Ayatollah Khamenei is far more likely to compromise on nuclear weapons if he feels he’s about to be undone by the Green Movement.

This makes no sense. A government secure at home and certain that its opponents cannot threaten it has the confidence to take risks in negotiating and compromising with other states on important security issues. If the threat from the opposition ever became great enough that the survival of the current government was in doubt, regime leaders would become extremely inflexible in their positions on anything they perceive as relating to national security.

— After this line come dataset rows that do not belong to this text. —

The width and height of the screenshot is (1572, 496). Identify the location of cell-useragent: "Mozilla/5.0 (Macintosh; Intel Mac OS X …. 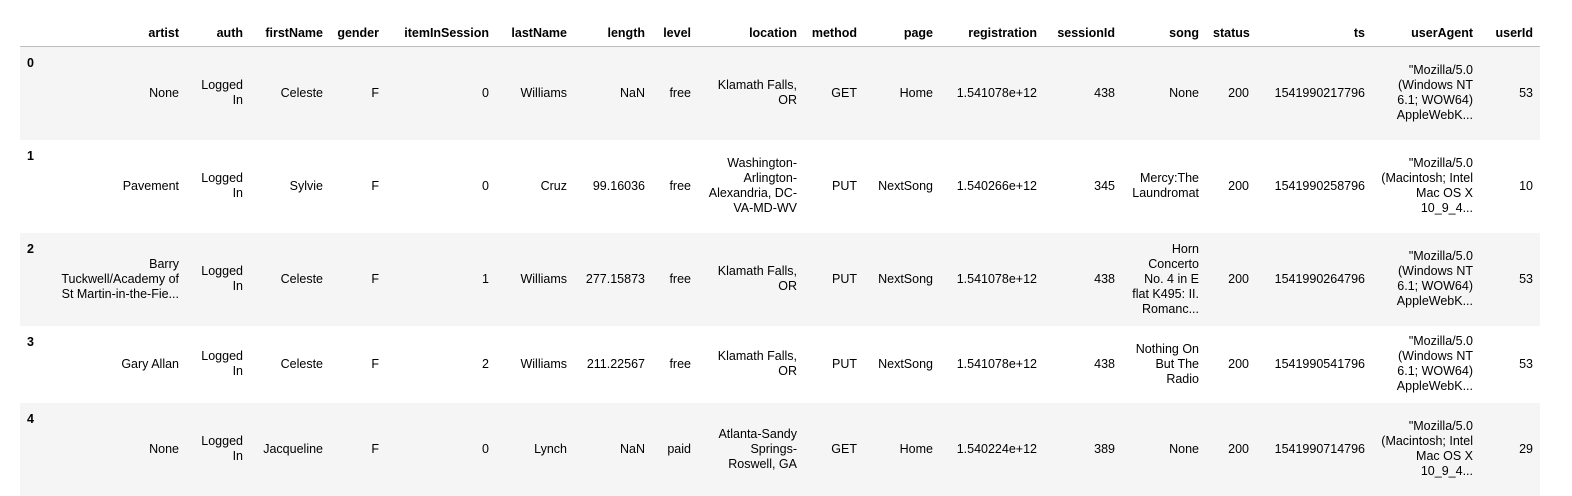
(1427, 186).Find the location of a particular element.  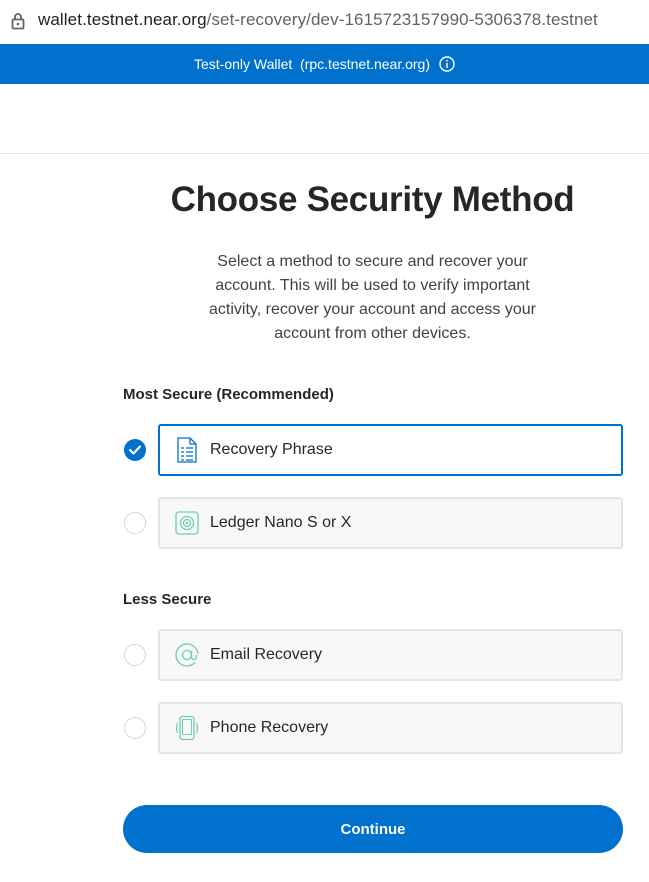

option-label: Ledger Nano S or X is located at coordinates (281, 522).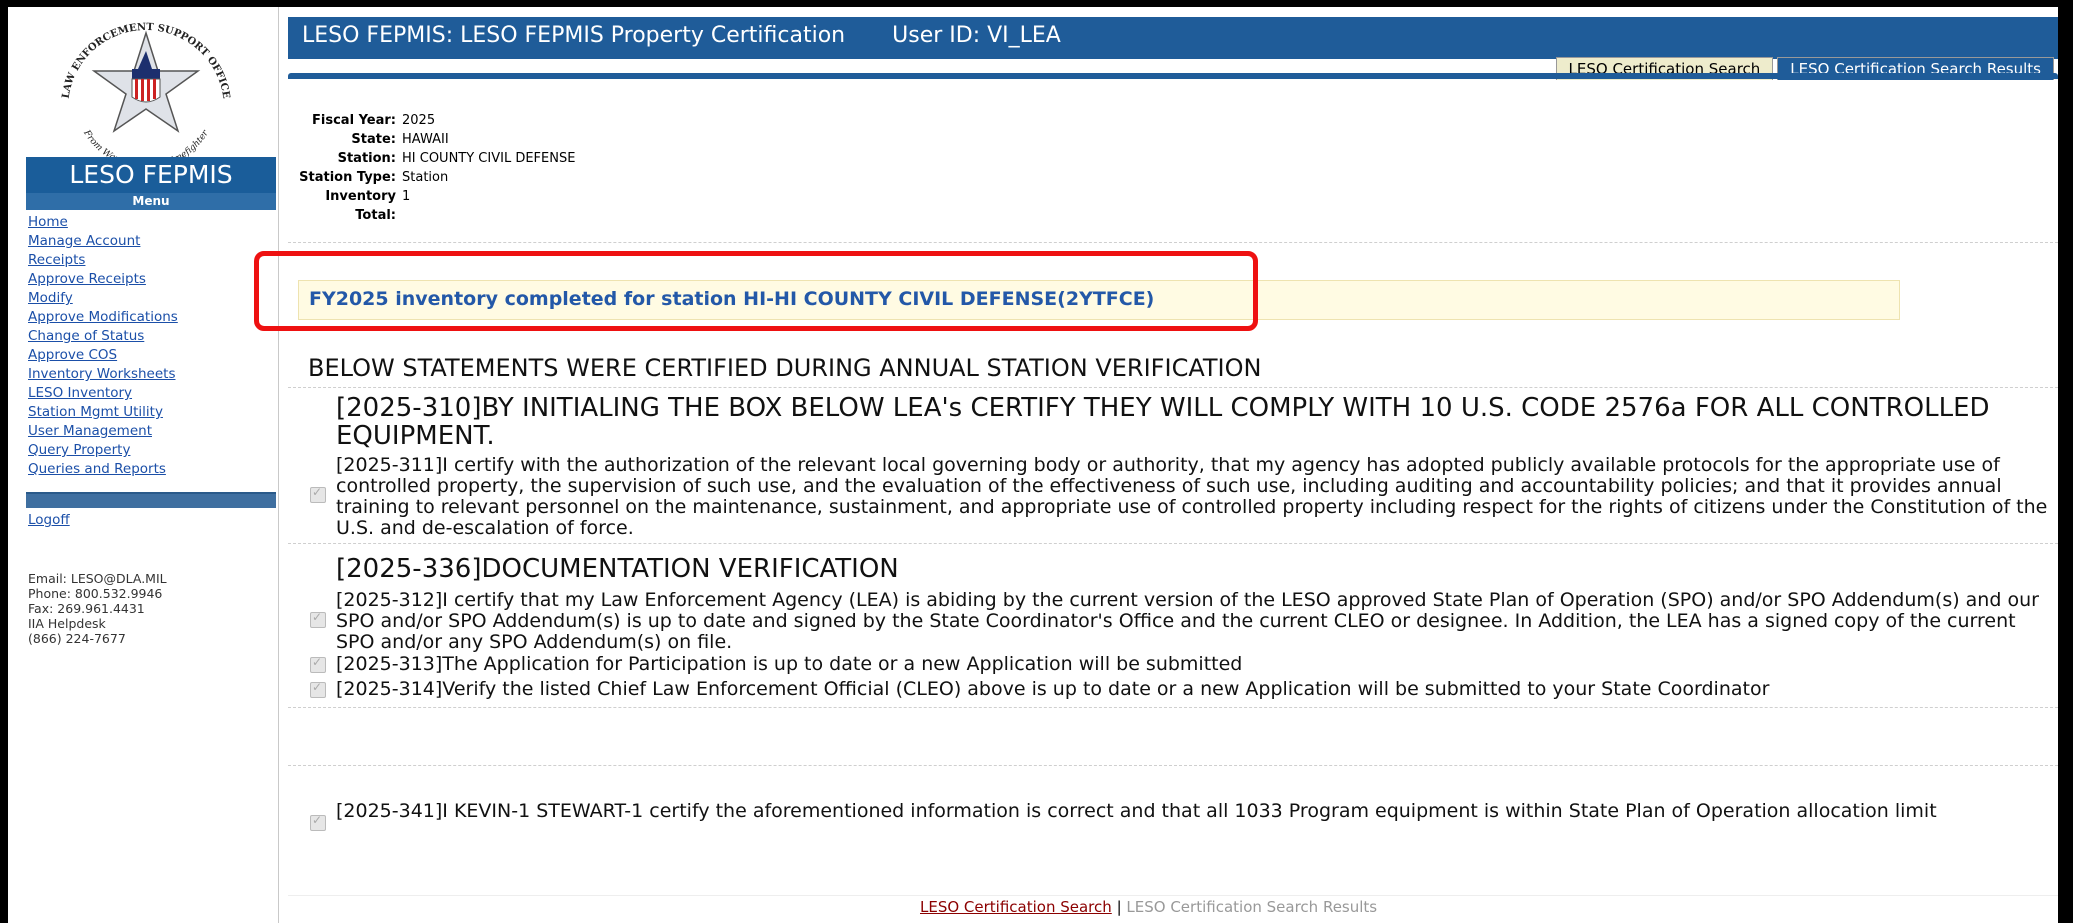 This screenshot has height=923, width=2073. What do you see at coordinates (406, 196) in the screenshot?
I see `info-value: 1` at bounding box center [406, 196]. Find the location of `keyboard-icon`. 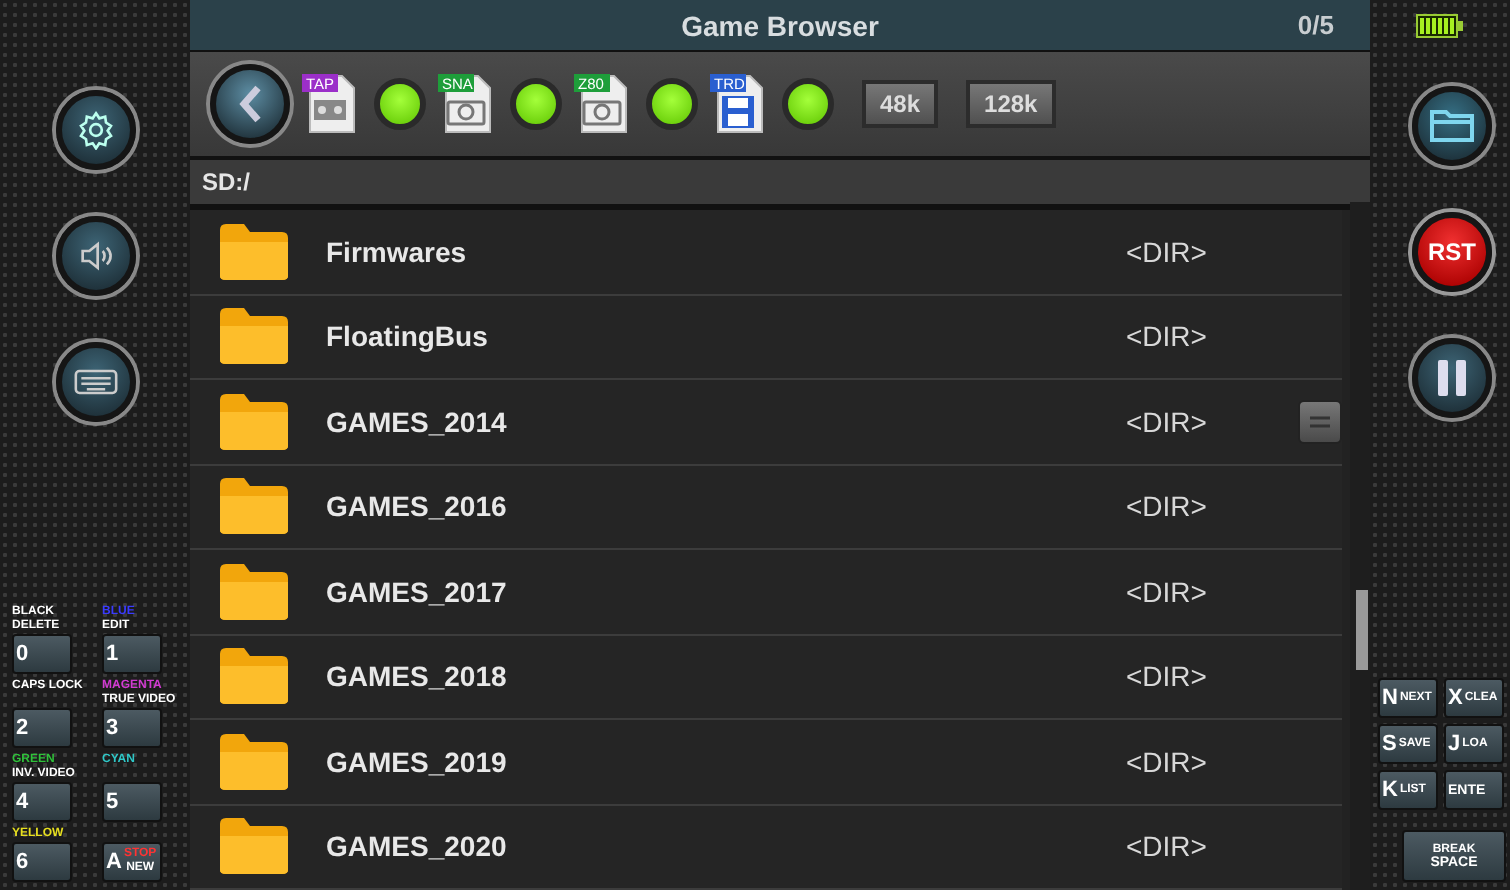

keyboard-icon is located at coordinates (95, 382).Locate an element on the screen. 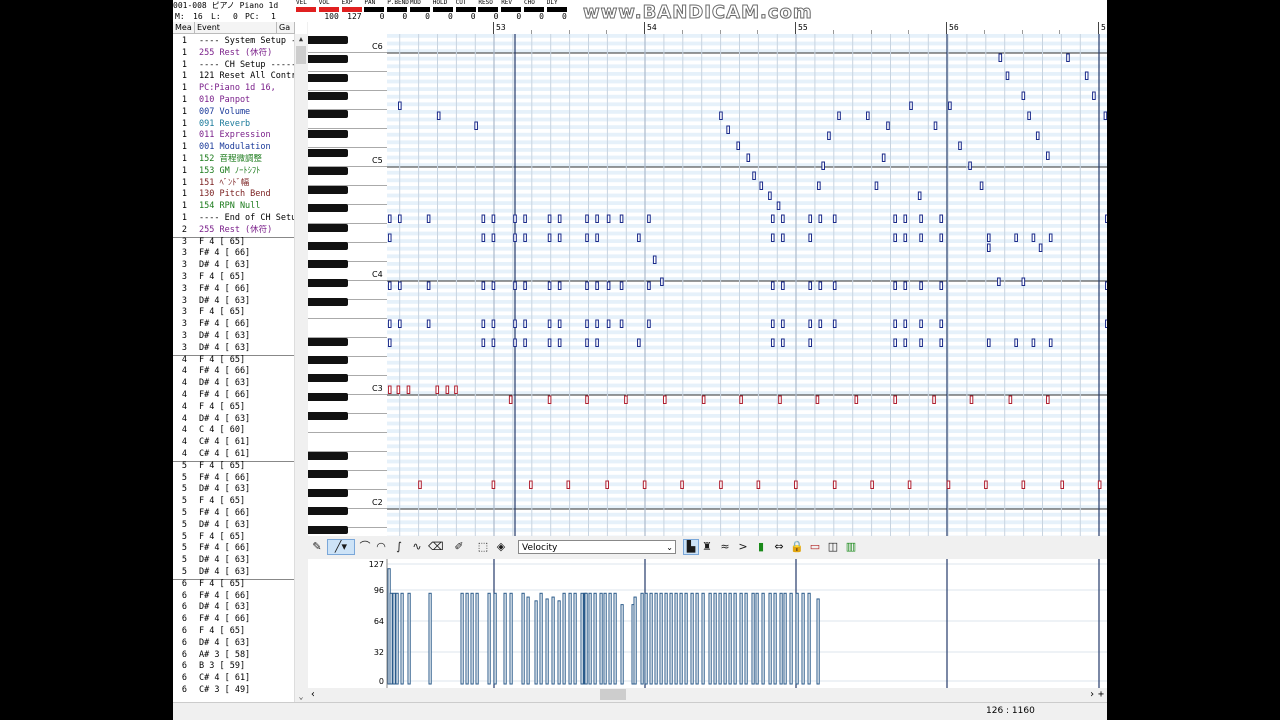 The height and width of the screenshot is (720, 1280). event-row: 1 007 Volume is located at coordinates (234, 113).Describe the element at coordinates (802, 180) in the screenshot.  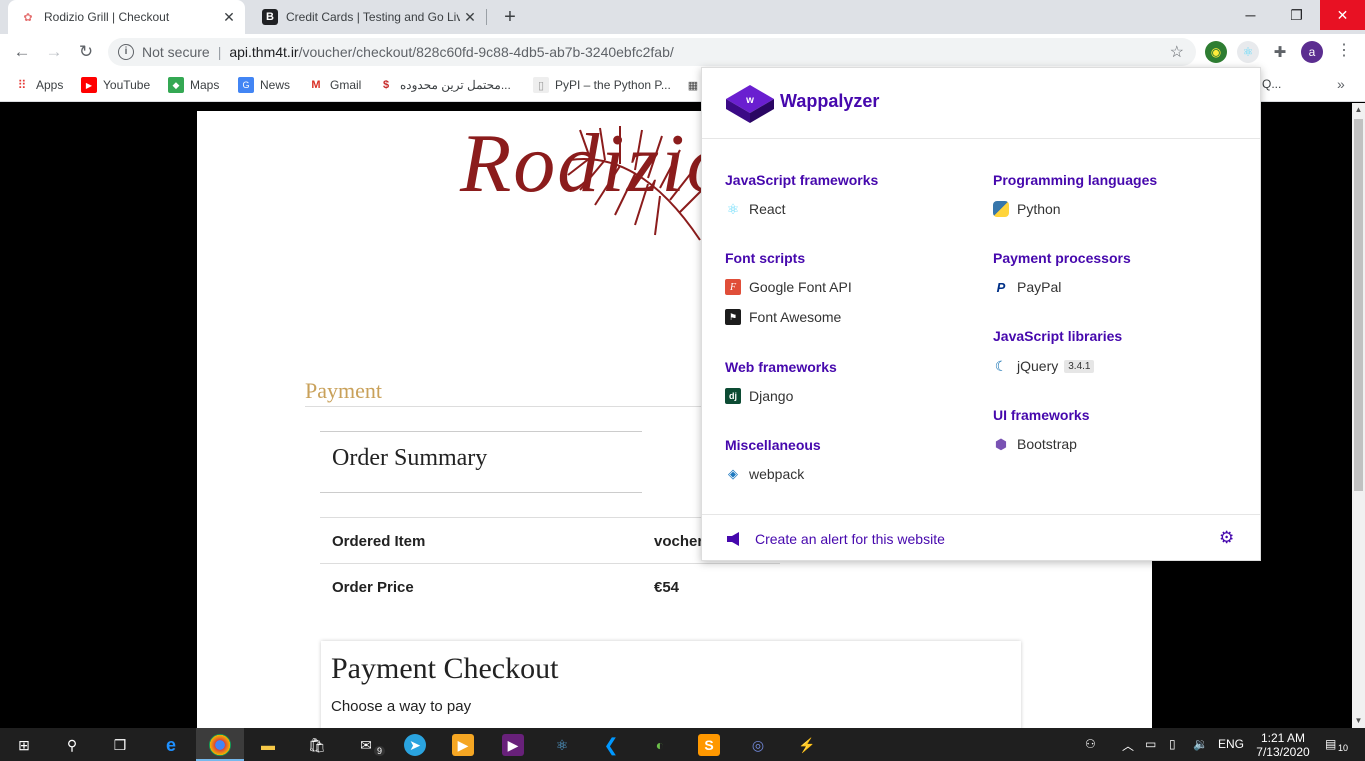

Compromising on Iran’s nuclear program could make the current government appear weak and provide an opening for the opposition to channel nationalist discontent against the government.

Perhaps the most misleading part of Gerecht’s op-ed is the part that seemed at first to be almost a throwaway remark, but which he intended to be central to his argument. Gerecht wants us to side with the “friends of Karl Popper,” and he concludes that the Green movement is filled with “friends of Karl Popper” because some reform leaders and movement intellectuals are interested in Popper’s ideas. This is a quick sleight-of-hand on Gerecht’s part as he mentions how Khatami and Soroush have engaged with some of Popper’s ideas, and then transfers their interest in Popper to the entire movement, and this is supposed to lead us to believe that the entire movement is made up of “friends of Karl Popper.” Leaving aside how shaky a lot of Popper’s own analysis in The Open Society and Its Enemies was, I doubt that the simplistic opposition between the “open society” and totalitarianism that made sense to Popper in the mid-twentieth century will be all that useful and appropriate for Iran’s opposition, many of whose leaders still value the legacy of Khomeini.

For their part, the Iranian “friends of Karl Popper” should be very wary of the heirs of the people that Popper called the historicists, who confidently proclaim that their ideology is going to prevail and that history is on their side. The historicists that Popper was referring to believed that they had gleaned the fundamental principles of history and therefore understood how to implement these principles to create an imagined just society. Perversely, many of the latter-day Western enthusiasts of the “open society” and supposed admirers of Karl Popper regularly indulge in the historicist error that Popper deeply loathed.